DeVliegendeHollander comments on LessWrong experience on Alcohol - Less Wrong
You are viewing a comment permalink. View the original post to see all comments and the full post content.
You are viewing a comment permalink. View the original post to see all comments and the full post content.
Comments (133)
I don't understand exactly, care to elaborate? My point was precisely to identify with the impulsive part of the self, and externalize the rational part as The Boss.
Also, alcoholic is probably too much of an umbrella term. People have different poor habits wrt alcohol. I have looked into the AA book and could not relate, for I was never really drunk. The AA book described people who would go being drunk literally for days which I could not relate to like at all - even at big parties, where everybody is sloshed, I kind of get angry at myself when my speech gets a bit slurred or my thoughts slowed, I don't like that.
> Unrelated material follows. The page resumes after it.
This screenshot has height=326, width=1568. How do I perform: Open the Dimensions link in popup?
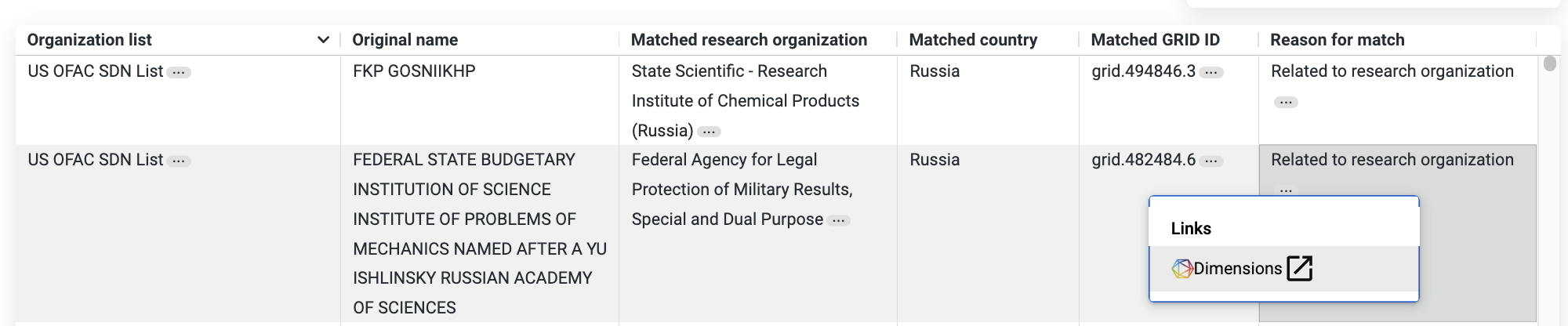click(1237, 269)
And that makes an usual alcoholic. I also find it weird that I very easily switch to non-A beer. Part of my bad habit is more about really liking beer than really liking alcohol and it is just too bad I did not discover this connection earlier. I have also starting to suspect that me usually feeling bored is a slight schizoid orientation. This could explain the liking to get tipsy but not drunk part, as the tipsy part tends to lift the boredom and makes it easy to find joy in small things. Like laugh at jokes.
I think you could probably benefit from AA. At the very least you should consider quitting drinking all together.
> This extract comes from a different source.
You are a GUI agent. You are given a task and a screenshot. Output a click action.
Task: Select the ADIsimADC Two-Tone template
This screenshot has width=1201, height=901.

Your posts are a little inconsistent (I don't get drunk vs I'm bored, let's get drunk! and I drink because I like the taste vs I drink crappy tasting cheap beer), but it sounds like you're pretty depressed and use alcohol to cope with that. I think you would benefit from quitting drinking entirely and I've found for myself that AA helps with that. The the only necessary requirement for AA membership is the desire to quit drinking.
A lot of the literature of AA was written 80 years ago and reflects a societal aspect of drinking that may not apply to you. The purpose of AA isn't to help a certain "type" of drunk, it's to support someone who doesn't want to drink anymore. There's certainly criticisms of the program, both in its effectiveness and it's religiousity. But I'm an atheist, drank from ages 17-39 but wasn't a "drunk" and I quit last summer and I've discovered a few things: -I am better at life when I don't drink. I am better at being a dad, a husband, a friend,etc. -I have to abstain completely...I cannot reliably control my drinking -I'm a lot happier when I go to AA meetings at least once a week -N/A beer sucks. It's no comparison!
In addition to the not drinking part (strongly correlated with happiness), AA has some of the elements that make religion correlate with happiness. There's ritual, fellowship, and shared experience.
A lot of people benefit from AA, the issue with the costs, such as having to admit stuff you don't like to admit, making you feel bad and powerless and so on. A ritual, a fellowship of losers rubs me entirely the bad way. Perhaps it works for people who feel like they are amazing and need their ego cut down, but I far more often feel like a worthles POS so a fellowship that rubs precisely that in does not sound attractive. I have more than enough self-esteem problems, if anything, I need the opposite, a winner's fellowship (Toastmasters or our local martial arts club). If I saw no other ways I would pay that cost, but since a 30 days stoppage worked well, I think I can try longer ones, eventually a full one, without many problems. In fact the 3 weeks rule (there is a "folk knowleddge" saying it takes 3 weeks to ingrain or delete a habit, such as it took us 3 weeks to not smoke inside our flat to get to the point where doing it would feel positively weird) worked, after 3 weeks I did not even think of it, and only the frustration of the illness brought it back. From this experience, I can easily imagine being completely abstinent as a general rule, when things are good, and turning to drink when something bad happens, say on the average 3-5 weeks a year. That would not be a particularly unhealthy way to live?
My understanding is that those "costs" are why it works, e.g., you aren't going to solve your problem without admitting to things you'd rather not admit to.
I wish you the best of luck in whatever technique you try to be happier.